Effect of Insulin Deficiency on Hepatic Ribosomal Aggregation

Abstract

Ribosomes were isolated from liver homogenates of normal and alloxan diabetic rats. Sedimentation of these ribosomes through a continuous sucrose gradient indicated that insulin deficiency was associated with an increase in the proportion of ribosomes existing as the 80 S monomer. In a second series of experiments ribosomes from diabetic animals were also shown to bind more avidly to 3H-polyuridylic acid (polyU).

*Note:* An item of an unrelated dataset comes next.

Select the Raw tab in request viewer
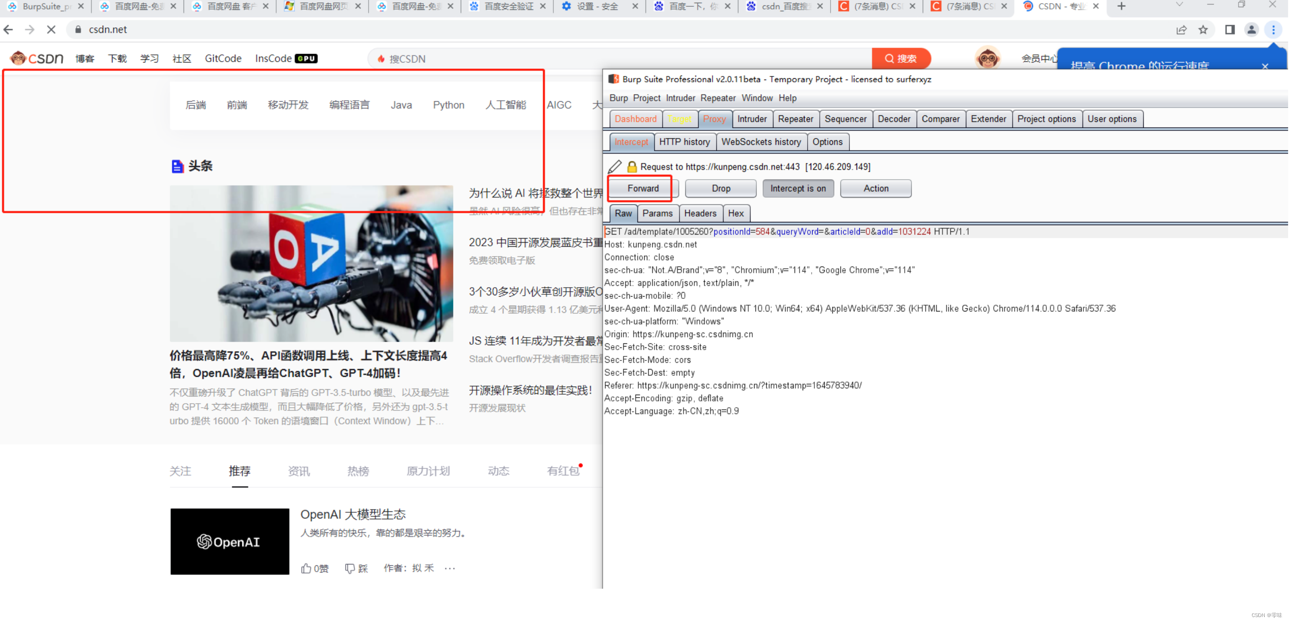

When hepatic ribosomes from normal and diabetic rats were incubated for forty-five minutes at 37° C. in a complete amino acid-incorporating system they underwent essentially total disaggregation into single ribosomes, and the previously noted difference between normal and diabetic ribosome binding to polyU was abolished. The sedimentation characteristics of ribosomes from normal and diabetic rats indicate that insulin deficiency results in an increase in the proportion of ribosomes free of mRNA, and, since they are free of mRNA, a greater than normal proportion of ribosomes from diabetic animals are capable of complexing with polyU. Obviously, producing equal numbers of monosomes by prior incubation in an amino acid-incorporating system would be expected to obliterate the difference in polyU binding between ribosomes from normal and diabetic animals. Thus, both lines of experimental evidence are consistent with the hypothesis that insulin deficiency produces a disaggregation of hepatic poly-somes, leading to an increase in the proportion of ribosomes that are not bound to mRNA.